• _Exercise_
In the conversation about Jane Austen's romance, which line does Lauren say stands out to her?

• _Document excerpt_
++++
Lauren: That is the line that stands out to me. "I was in the middle before I knew that I had begun." I know, I literally just said that Jane Austen doesn't spend much time on like romantic things because this technically is still like a pragmatic assessment, but that is one of the most romantic things you could say.

Emily: Okay. I think that's one of the things that sets Austen's romance apart from a lot of what we think of as being classically romance, is that. It's just these little asides, almost, things that don't seem to have necessarily been given any thoughts by the characters, but betray so perfectly their internal life and how deeply they feel these things.

Lauren: And that's what makes it so good.

Emily: That's what makes it austen.

Lauren: It makes it so easy to Swoon over when it feels like just such an authentic expression of emotion that they're not even trying to be particularly romantic or to woo someone. They're just saying, you know, this is an expression of my heart.

Here you go. Here it is.
++++
• _Data provided_
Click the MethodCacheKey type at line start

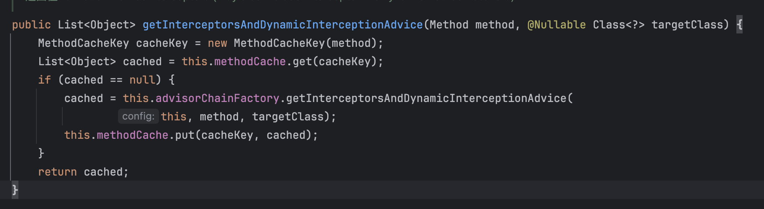tap(83, 43)
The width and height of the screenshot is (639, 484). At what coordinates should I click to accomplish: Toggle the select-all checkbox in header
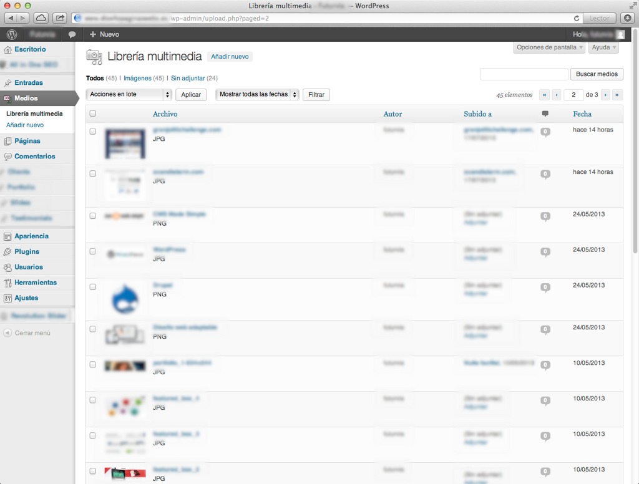93,114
++++
• _The answer_
"I was in the middle before I knew that I had begun."